Trabajo por realizar: Transcribe sin cambios el pasaje de la biografía del oftalmólogo que comienza en "Tras asistir a" y termina en "clínica de Königsberg.".

== Contenido de página

Oftalmólogo nacido el 10 de febrero de 1855 en Zempelburg, Prusia Oriental, hijo de un médico.
Tras asistir a la escuela primaria en Könitz, se dedicó a estudiar medicina en Königsberg, donde también aprobó el examen estatal. 
Entre 1879 y 1881 fue ayudante en la Clínica Oftalmológica de Giessen, bajo la dirección de A. von Hippel.
Tras un breve periodo de estudios anatómicos con Merkel en Rostock y Schwalbe en Königsberg, y después de trabajar también brevemente con Leber en Gotinga, se convirtió en ayudante de Jacobson en la Clínica Oftalmológica de la Universidad de Königsberg. 
Allí se habilitó en 1882 y fue nombrado profesor asociado en 1887. 
Tras la muerte de Jacobson, en el semestre de invierno de 1889/90 asumió la dirección de la clínica de Königsberg. 
El 1 de abril de 1890 aceptó un nombramiento en la Universidad de Giessen como sucesor de A. von Hippel. A partir de ese momento, dedicó todas sus energías a la clínica de Giessen, a la que tanto apreciaría con el paso de los años. 
Cuando tomó posesión, se hizo cargo de la clínica en un estado extremadamente primitivo. En aquella época, estaba situada junto con la clínica quirúrgica en el antiguo cuartel. Las condiciones de hacinamiento y falta de higiene hicieron que decidiera hacer todo lo posible por construir una clínica oftalmológica nueva y moderna. 
Con gran perseverancia y tras encarnizadas batallas, finalmente hizo realidad su plan y pudo trasladarse a la nueva clínica en 1907. La nueva clínica es todo obra suya.

====
== Datos para revisar

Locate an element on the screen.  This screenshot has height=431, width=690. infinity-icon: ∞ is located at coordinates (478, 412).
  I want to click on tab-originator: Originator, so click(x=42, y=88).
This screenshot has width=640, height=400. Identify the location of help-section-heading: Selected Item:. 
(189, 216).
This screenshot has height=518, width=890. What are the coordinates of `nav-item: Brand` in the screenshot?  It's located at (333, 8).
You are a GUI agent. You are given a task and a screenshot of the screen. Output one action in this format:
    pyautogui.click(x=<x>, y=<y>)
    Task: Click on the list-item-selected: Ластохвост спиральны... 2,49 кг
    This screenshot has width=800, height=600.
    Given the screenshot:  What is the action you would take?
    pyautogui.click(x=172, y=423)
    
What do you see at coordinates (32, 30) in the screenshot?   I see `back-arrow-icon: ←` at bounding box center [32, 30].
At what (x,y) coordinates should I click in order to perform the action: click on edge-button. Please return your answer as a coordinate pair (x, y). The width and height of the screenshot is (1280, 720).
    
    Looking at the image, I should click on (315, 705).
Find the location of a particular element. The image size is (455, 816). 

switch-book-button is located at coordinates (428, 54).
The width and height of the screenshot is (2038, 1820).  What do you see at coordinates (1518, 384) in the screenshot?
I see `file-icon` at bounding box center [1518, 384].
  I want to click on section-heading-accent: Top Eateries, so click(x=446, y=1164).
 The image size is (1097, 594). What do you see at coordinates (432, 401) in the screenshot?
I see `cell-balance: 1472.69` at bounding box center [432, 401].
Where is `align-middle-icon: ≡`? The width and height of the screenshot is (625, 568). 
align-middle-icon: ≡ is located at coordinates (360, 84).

====

Resultado del ejercicio:
Tras asistir a la escuela primaria en Könitz, se dedicó a estudiar medicina en Königsberg, donde también aprobó el examen estatal. 
Entre 1879 y 1881 fue ayudante en la Clínica Oftalmológica de Giessen, bajo la dirección de A. von Hippel.
Tras un breve periodo de estudios anatómicos con Merkel en Rostock y Schwalbe en Königsberg, y después de trabajar también brevemente con Leber en Gotinga, se convirtió en ayudante de Jacobson en la Clínica Oftalmológica de la Universidad de Königsberg. 
Allí se habilitó en 1882 y fue nombrado profesor asociado en 1887. 
Tras la muerte de Jacobson, en el semestre de invierno de 1889/90 asumió la dirección de la clínica de Königsberg.